Can astrology be disproved? Literally thousands of volumes have been written on the subject over the ages, attacks and defenses, apologies and interpretations. Proponents have claimed astrology as a "science" and an "art," a true interpretation of the inner workings of the universe. Opponents have mostly attacked astrology on physical grounds, citing the old classical arguments: the question of twins, the time of birth versus time of conception, the immense distances to the planets and stars, and so on.

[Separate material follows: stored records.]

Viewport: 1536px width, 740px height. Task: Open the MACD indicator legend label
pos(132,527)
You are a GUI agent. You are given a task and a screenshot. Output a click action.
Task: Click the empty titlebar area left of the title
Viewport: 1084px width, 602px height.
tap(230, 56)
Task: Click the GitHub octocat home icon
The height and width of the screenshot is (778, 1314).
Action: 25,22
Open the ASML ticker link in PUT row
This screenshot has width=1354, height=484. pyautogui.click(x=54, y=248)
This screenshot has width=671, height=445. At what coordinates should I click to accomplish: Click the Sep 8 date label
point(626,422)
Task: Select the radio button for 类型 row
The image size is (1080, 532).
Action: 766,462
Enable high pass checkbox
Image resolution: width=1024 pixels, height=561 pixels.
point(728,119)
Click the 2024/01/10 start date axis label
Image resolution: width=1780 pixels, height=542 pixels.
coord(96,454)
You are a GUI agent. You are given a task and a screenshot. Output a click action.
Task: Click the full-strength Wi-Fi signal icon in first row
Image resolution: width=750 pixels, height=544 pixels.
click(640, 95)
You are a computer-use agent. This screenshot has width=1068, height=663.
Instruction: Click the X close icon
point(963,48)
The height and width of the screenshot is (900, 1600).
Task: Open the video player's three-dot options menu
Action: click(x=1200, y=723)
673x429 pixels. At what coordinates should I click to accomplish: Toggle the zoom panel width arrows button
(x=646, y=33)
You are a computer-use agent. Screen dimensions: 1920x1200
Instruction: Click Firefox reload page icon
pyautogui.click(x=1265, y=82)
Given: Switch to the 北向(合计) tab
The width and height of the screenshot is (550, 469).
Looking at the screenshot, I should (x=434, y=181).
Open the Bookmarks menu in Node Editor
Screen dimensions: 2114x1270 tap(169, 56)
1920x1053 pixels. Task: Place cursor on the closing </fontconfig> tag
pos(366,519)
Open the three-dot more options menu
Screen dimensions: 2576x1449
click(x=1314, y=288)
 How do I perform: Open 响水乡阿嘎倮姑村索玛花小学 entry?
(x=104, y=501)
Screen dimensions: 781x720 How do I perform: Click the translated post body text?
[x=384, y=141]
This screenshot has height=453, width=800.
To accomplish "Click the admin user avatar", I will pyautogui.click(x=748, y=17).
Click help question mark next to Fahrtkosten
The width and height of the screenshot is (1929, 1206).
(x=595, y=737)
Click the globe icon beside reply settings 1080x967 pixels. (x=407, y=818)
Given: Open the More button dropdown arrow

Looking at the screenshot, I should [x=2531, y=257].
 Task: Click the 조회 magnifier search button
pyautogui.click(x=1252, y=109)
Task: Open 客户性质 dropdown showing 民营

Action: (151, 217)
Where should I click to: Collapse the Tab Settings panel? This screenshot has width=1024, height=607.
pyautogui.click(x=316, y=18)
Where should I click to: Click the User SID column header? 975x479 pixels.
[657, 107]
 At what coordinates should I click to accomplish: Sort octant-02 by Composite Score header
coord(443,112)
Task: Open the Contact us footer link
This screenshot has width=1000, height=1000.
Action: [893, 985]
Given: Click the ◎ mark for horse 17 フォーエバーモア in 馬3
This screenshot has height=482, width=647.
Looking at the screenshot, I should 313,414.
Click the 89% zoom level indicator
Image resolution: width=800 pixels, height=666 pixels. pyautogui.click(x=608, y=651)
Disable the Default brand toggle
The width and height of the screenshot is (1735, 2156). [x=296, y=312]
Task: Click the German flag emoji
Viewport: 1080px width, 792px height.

But very few writers have come to the nub of the matter: astrology is false because it is a system of magic, based on the magical "principle of correspondences." In fact, astrology--or at least its prehistoric predecessor--probably arose concurrently with the magical world view of early civilized man, astrology and magic adding to each other and being developed and used by the priests to lend "cohesiveness" to the evolving city-states. By the time cuneiform and hieroglyphic writing had been developed, astrology in some form or other was already a part of man's culture.
Thus, several thousand years have gone into the development of astrology, into its theory and practice. Astrology proper began in Babylonia as a system of omen-reading to foretell the fate of kings and realms. More or less simultaneously, the Egyptians developed their system of Places, based on "planetary aspects." Then the Greeks took over both the Babylonian and Egyptian systems, combining them into a complex mathematical cosmology. Under the Greeks, astrology became available to the common man; astrologers today use virtually the same system as the Greeks, or endless variations thereof.
As a result of astrology's long history, confused development, and obscured theoretical bases, it is common for writers and astrologers to state that the ancient "art" cannot be disproved, that modern man lacks the necessary "cosmic insights" to grasp its truths. Even the great humanist Petrarch attacked astrology only by making fun of astrologers, leaving the cosmological arguments relatively untouched. Very few writers indeed have associated astrology with its magical bases; a reasonable search reveals that only Isidore of Seville, in the seventh century, and Richard Cavendish, in The Black Arts ( 1967), have properly identified astrology as magic.
This confused state of affairs is precisely the astrologers' aim: as long as they can obscure the fact that astrology is nothing more nor less than magic and totally unrelated to physical science, they can continue to find customers willing to part with hard-earned funds. For, after all, astrology is a practical "art"; it has provided many an astrologer with a lifelong living.